Z2H Video 3, round 2, finished watching [Post #18, Day 38]

I have finished working my way through Video 3 the second time.

I understood most of what was presented. I am still not solid on my understanding of what the embedding vectors are and how number of dimensions affects them and the performance of the neural network model.

Now time for some exercises.


E01: Tune the hyperparameters of the training to beat my best validation loss of 2.2

The parameters I tried adjusting were:

  • block size, i.e., the context length
  • number of embedding vector dimensions
  • number of neurons in hidden layer
  • minibatch size
  • number of training iterations

I also tried removing name repeats in the data set.

Here is my experiments log:

# experiment log

# andrej reference values
# train loss = 2.13, val loss = 2.16, test loss = 2.16

# block size = 4
# train loss = 2.15, val loss = 2.19, test loss = 2.19
# determination: worse

# block size = 5
# train loss = 2.20, val loss = 2.23, test loss = 2.23
# determination: worse

# removed repeats from data set
# train loss = 2.13, val loss = 2.16, test loss = 2.18
# determination: worse, interesting

# embedding vector dimensions = 15
# train loss = 2.09, val loss = 2.15, test loss = 2.14
# determination: better

# embedding vector dimensions = 20
# train loss = 2.07, val loss = 2.14, test loss = 2.15
# determination: better

# hidden layer neurons = 300
# train loss = 2.10, val loss = 2.18, test loss = 2.17
# determination: worse

# minibatch size = 64
# train loss = 2.11, val loss = 2.15, test loss = 2.15
# determination: better

# training iterations = 300000
# train loss = 2.12, val loss = 2.18, test loss = 2.18
# determination: worse

# minibatch size = 128
# train loss = 2.12, val loss = 2.16, test loss = 2.16
# determination: same

# embedding vector dimensions = 15, minibatch size = 64
# train loss = 2.08, val loss = 2.14, test loss = 2.1419
# determination: better ***BEST SO FAR***

# repeat experiment, embedding vector dimensions = 15
# train loss = 2.08, val loss = 2.15, test loss = 2.17
# determination: worse, unexpected since this was a repeat experiment, demonstrating non-reproducibility
# could be due to random shuffle during data set splitting
# and the initializations are random, but maybe not with seeded generator?

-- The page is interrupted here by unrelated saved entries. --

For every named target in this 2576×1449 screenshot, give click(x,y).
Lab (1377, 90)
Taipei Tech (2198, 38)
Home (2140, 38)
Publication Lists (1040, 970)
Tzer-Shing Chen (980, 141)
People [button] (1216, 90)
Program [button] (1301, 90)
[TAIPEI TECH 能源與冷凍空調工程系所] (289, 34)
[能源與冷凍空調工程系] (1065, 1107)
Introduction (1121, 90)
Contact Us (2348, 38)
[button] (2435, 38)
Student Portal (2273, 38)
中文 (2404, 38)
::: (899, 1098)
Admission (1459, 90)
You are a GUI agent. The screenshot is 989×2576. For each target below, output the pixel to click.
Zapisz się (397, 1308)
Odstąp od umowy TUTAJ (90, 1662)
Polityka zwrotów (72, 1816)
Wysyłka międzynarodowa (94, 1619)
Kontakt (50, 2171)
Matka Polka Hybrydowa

# repeat experiment again, embedding vector dimensions = 15
# train loss = 2.08, val loss = 2.17, test loss = 2.15
# determination: same

# repeat experiment again without reshuffling data set split, embedding vector dimensions = 15
# train loss = 2.09, val loss = 2.17, test loss = 2.15
# determination: same

So for the best result I had:

# embedding vector dimensions = 15, minibatch size = 64
# train loss = 2.08, val loss = 2.14, test loss = 2.1419
# determination: better ***BEST SO FAR***

Which is marginally better than Andrej's.

I tried running these experiments in the Google Colab notebook but the processing time took forever, is that because the computations run on a server rather than my laptop?

I just checked my laptop specs:

  • Model name: MacBook Pro (14-inch)
  • Model release date: November 2023
  • Chip: Apple M3
  • Memory (RAM): 8 GB
  • Storage: 500 GB
  • Number of cores: 8 (4 performance and 4 efficiency)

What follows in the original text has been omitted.